Pure routine cognitive work is less safe than it used to be. Jobs that primarily consist of producing standard documents, executing standard analyses, handling standard enquiries — the white-collar equivalent of routine factory work — have already begun to change substantially under automation pressure. Students planning careers in these areas should expect the work to change substantially within their careers, and should build capacities that extend beyond the current routine version.

Learning how to learn is probably the single highest-leverage capacity. The specific content of what you’ve learned by age twenty-two will matter less over a career than the capacity to keep learning new things as the world changes around you. The students who do best across long time horizons are usually the ones who develop robust learning habits rather than specific fixed skill sets.

Don’t over-weight the AI-specific risks. Yes, generative AI will change many fields. No, it won’t instantly eliminate most jobs. The students most at risk are those who bet everything on tasks currently vulnerable to automation — pure routine writing, simple data analysis, entry-level coding. The students less at risk are those who build depth in judgement, relationship, creativity, or domain expertise that AI can augment but not replace.

The counter-thread worth hearing

A reasonable caveat: past patterns may not fully predict future ones. Previous waves of automation — from agriculture to manufacturing, from manufacturing to services — produced job polarisation rather than mass unemployment, because new kinds of work emerged as old kinds declined. Whether this pattern will continue under the next wave of technology is genuinely uncertain. Some serious researchers, including the economic historian Robert Gordon, argue that the economic gains from new technology may be smaller than in previous eras, limiting the growth of new jobs to replace displaced ones.

And the distributional effects matter even when aggregate employment doesn’t collapse. Job polarisation, even without mass unemployment, has produced significant harm to specific groups of workers — particularly men in manufacturing, workers in rural areas, workers with middle levels of education who lost well-paid routine jobs. The broader society’s employment picture may look stable while specific communities experience severe economic damage. This isn’t comforting if you’re in one of those communities.

## Supplied information
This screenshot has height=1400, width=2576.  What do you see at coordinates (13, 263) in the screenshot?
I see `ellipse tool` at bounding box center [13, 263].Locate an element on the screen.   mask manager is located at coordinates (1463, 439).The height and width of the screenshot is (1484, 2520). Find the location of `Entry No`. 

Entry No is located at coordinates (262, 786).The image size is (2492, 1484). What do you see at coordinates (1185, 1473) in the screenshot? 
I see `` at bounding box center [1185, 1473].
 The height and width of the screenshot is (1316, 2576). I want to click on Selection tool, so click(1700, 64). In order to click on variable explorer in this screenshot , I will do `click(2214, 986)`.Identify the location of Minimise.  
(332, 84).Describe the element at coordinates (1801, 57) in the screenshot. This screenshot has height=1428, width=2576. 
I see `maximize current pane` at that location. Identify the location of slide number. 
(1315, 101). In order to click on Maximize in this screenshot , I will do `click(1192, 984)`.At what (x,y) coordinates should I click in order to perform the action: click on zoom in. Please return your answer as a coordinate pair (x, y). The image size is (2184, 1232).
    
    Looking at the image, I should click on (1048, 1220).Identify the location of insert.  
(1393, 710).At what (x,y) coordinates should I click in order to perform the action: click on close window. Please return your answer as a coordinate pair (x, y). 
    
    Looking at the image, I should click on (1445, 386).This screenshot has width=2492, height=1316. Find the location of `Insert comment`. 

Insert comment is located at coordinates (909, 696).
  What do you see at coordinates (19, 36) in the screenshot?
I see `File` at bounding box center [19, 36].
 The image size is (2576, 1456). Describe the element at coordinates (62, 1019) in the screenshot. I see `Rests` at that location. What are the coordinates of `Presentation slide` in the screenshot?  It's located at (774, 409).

## What to produce
Please write out everything in the passage on automation and careers above, from "The counter-thread worth" down to "replace displaced ones.", copied word for word.

## Result
The counter-thread worth hearing

A reasonable caveat: past patterns may not fully predict future ones. Previous waves of automation — from agriculture to manufacturing, from manufacturing to services — produced job polarisation rather than mass unemployment, because new kinds of work emerged as old kinds declined. Whether this pattern will continue under the next wave of technology is genuinely uncertain. Some serious researchers, including the economic historian Robert Gordon, argue that the economic gains from new technology may be smaller than in previous eras, limiting the growth of new jobs to replace displaced ones.